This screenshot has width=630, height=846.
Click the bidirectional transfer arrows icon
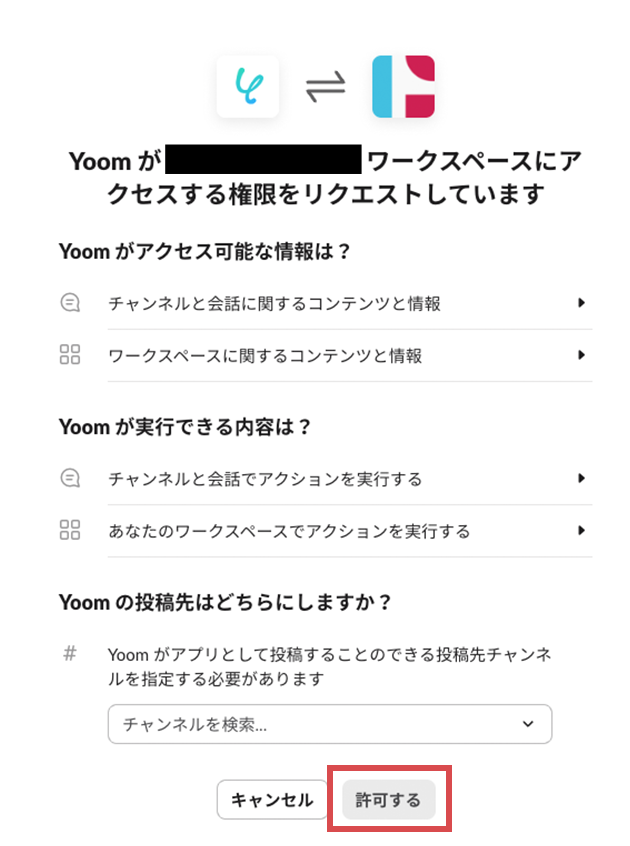tap(325, 86)
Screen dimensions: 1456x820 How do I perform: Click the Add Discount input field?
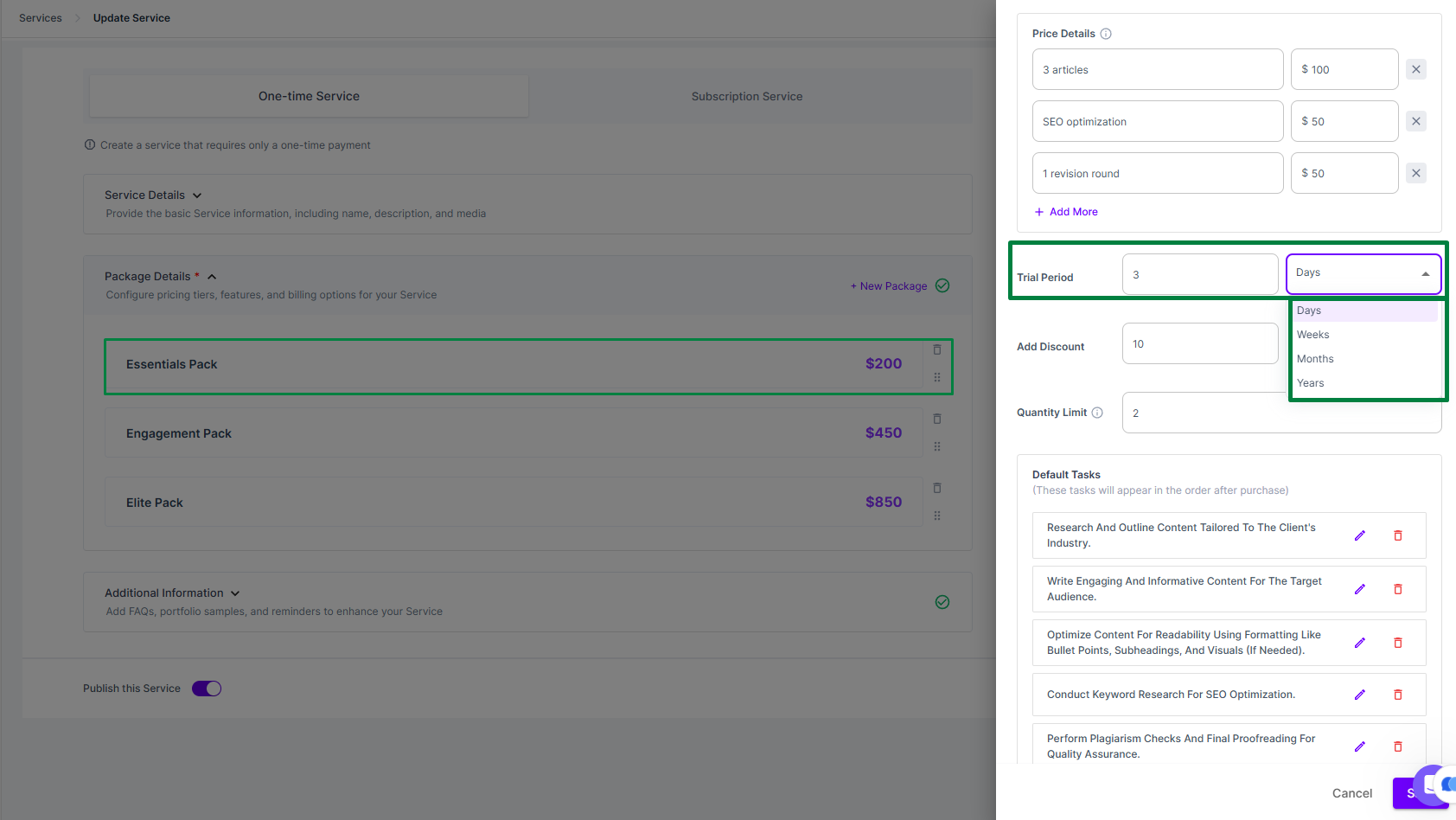click(1199, 344)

---

● **ACTIVITY**: Pictures aside, reproduce all of the material above without alteration.

● **OUTPUT**:
This screenshot has width=630, height=846.
Click the bidirectional transfer arrows icon
tap(325, 86)
Screen dimensions: 1456x820 How do I perform: Click the Add Discount input field?
click(1199, 344)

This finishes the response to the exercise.